---------- Material provided

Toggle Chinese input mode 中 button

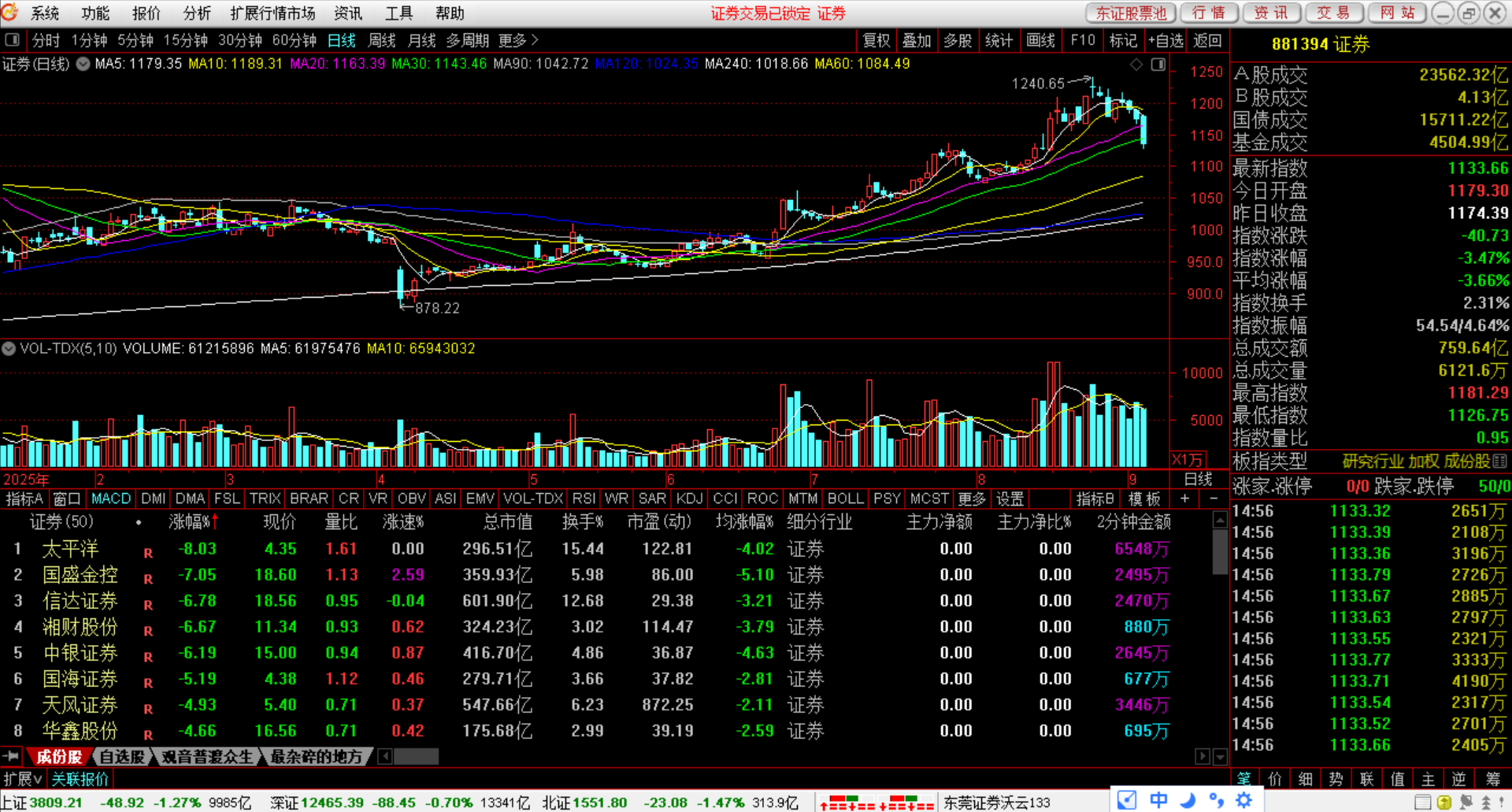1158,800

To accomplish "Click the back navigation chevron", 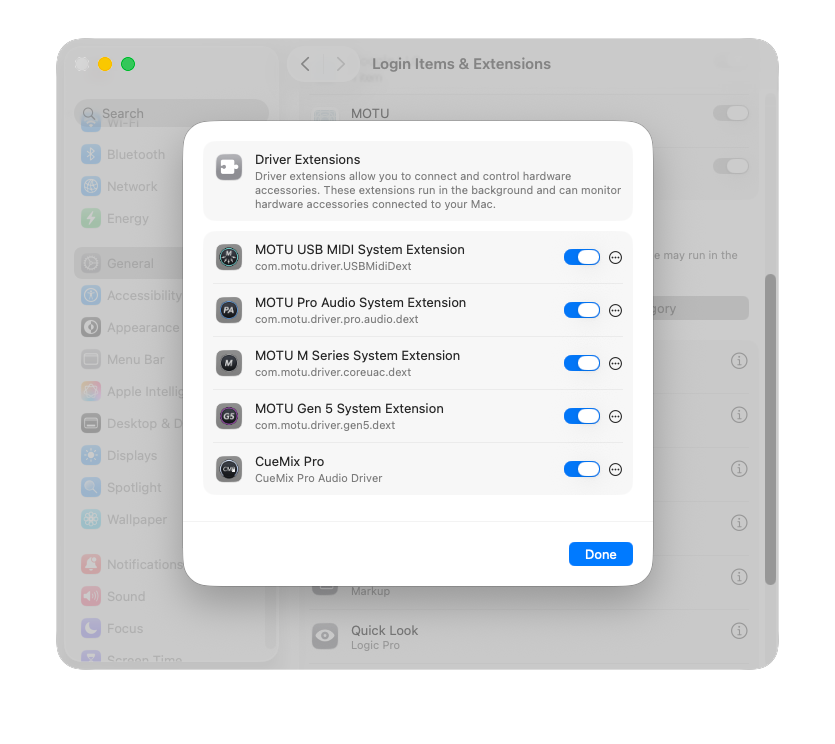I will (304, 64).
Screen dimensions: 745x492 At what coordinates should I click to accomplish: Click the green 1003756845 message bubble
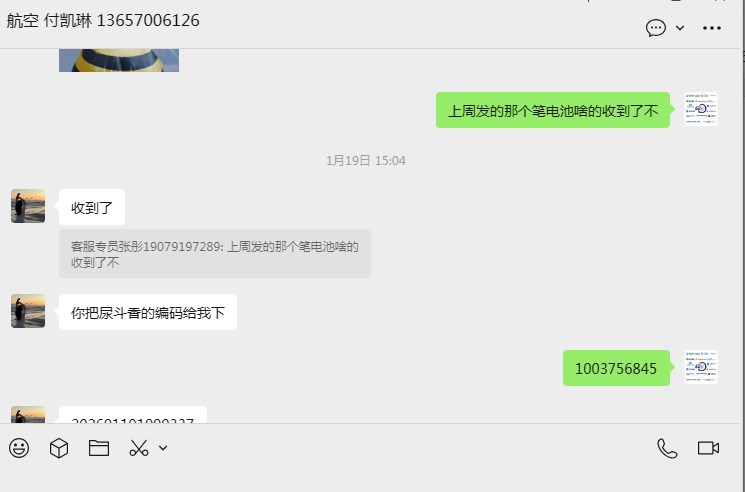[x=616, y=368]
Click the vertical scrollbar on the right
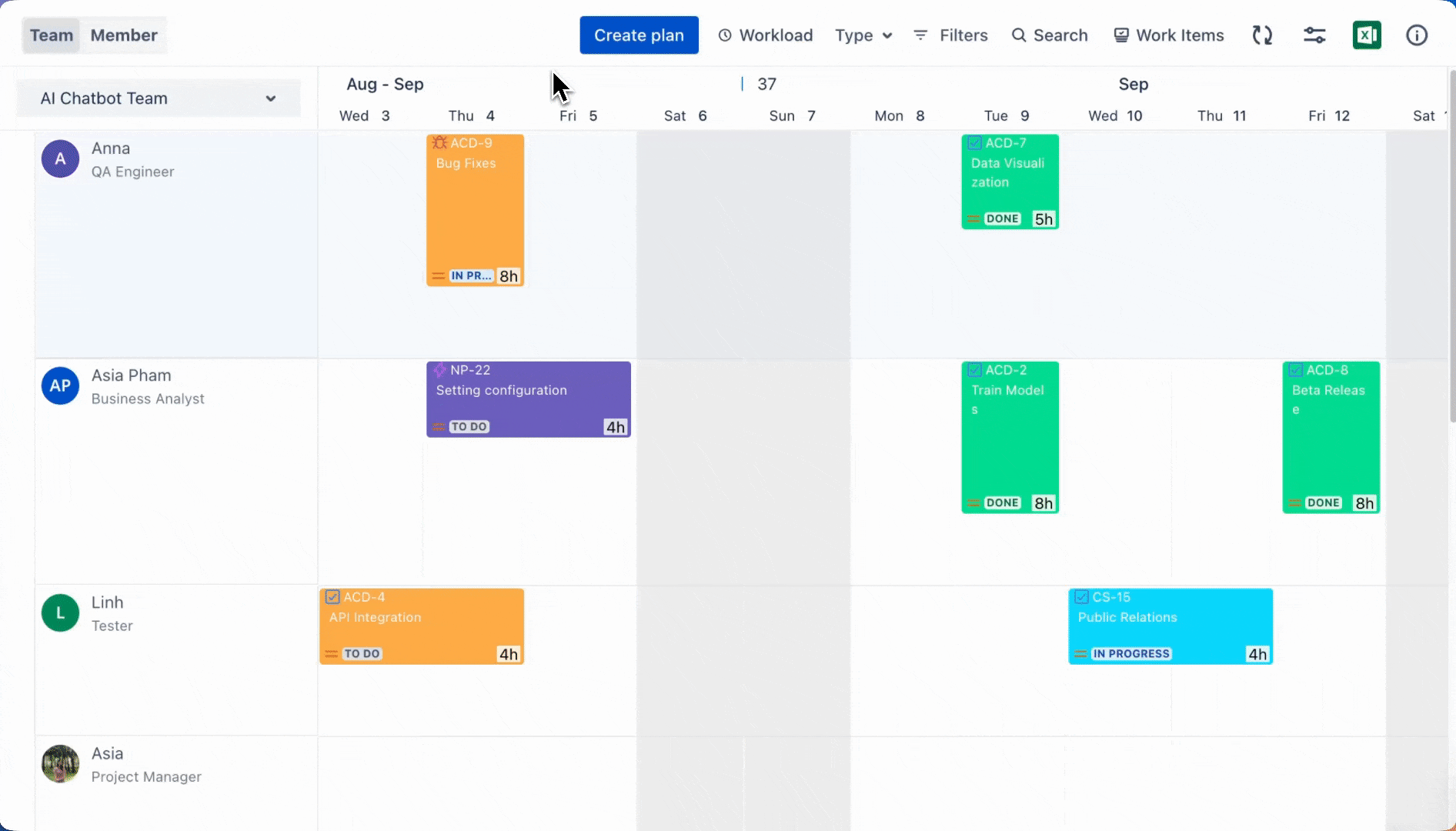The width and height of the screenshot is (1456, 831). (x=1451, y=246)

--------------------
---------- Material provided

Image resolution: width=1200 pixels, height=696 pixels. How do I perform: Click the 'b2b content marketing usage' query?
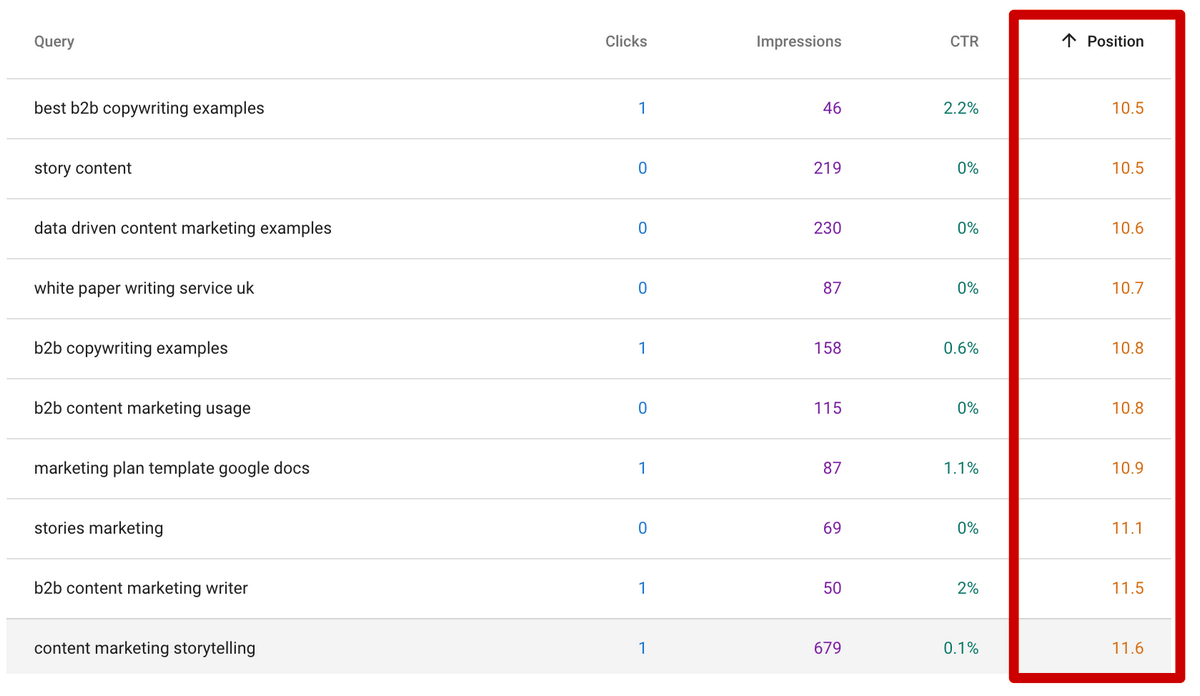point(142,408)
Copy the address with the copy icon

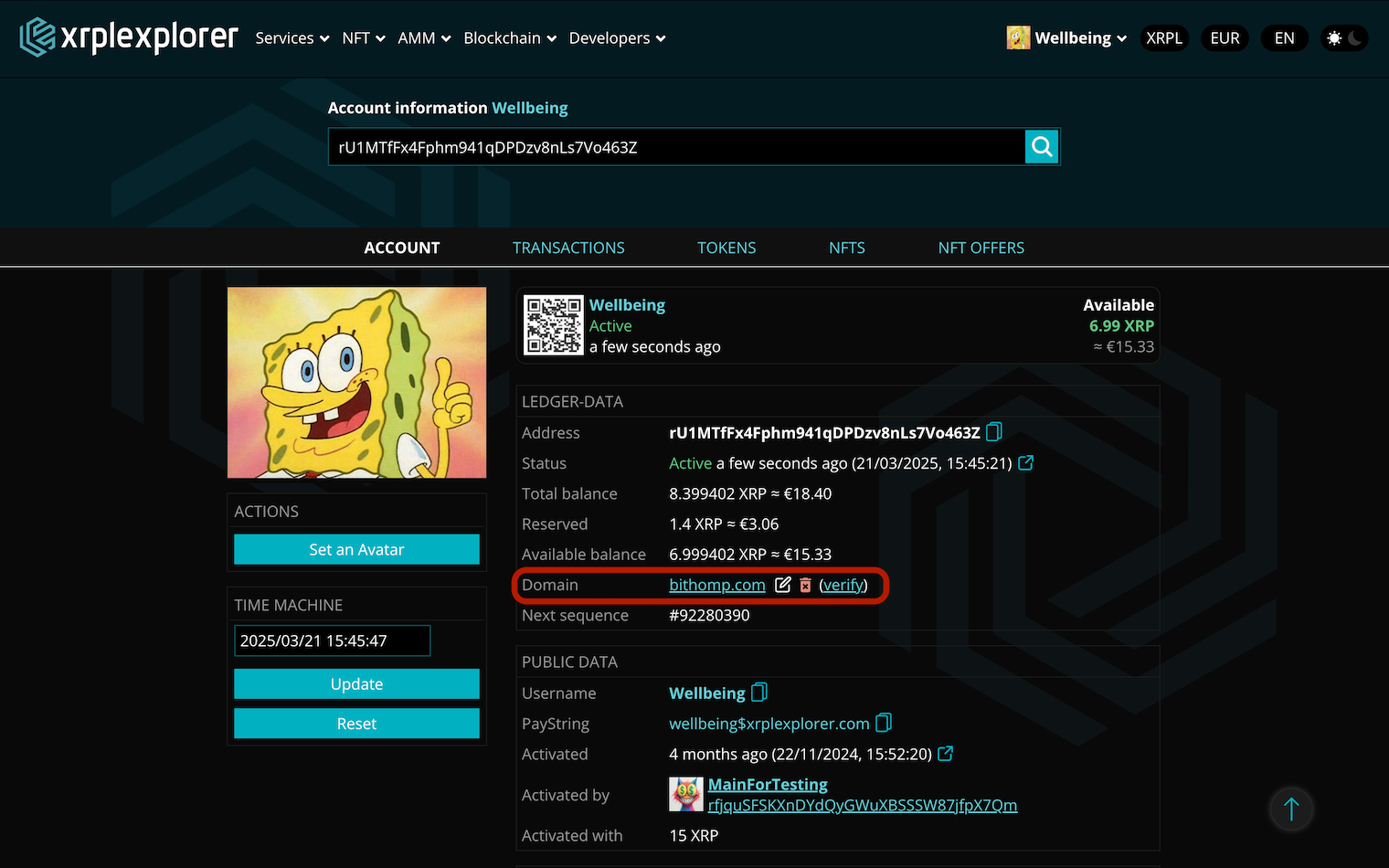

--------------------

[Work item]
Make an exact copy of the lines above, beginning with the line with "Image resolution: width=1200" and ending with the line with "Copy the address with the copy icon", and keep the pictures out of it.

[Exercise solution]
Image resolution: width=1200 pixels, height=696 pixels. How do I perform: Click the 'b2b content marketing usage' query?
point(142,408)
Copy the address with the copy icon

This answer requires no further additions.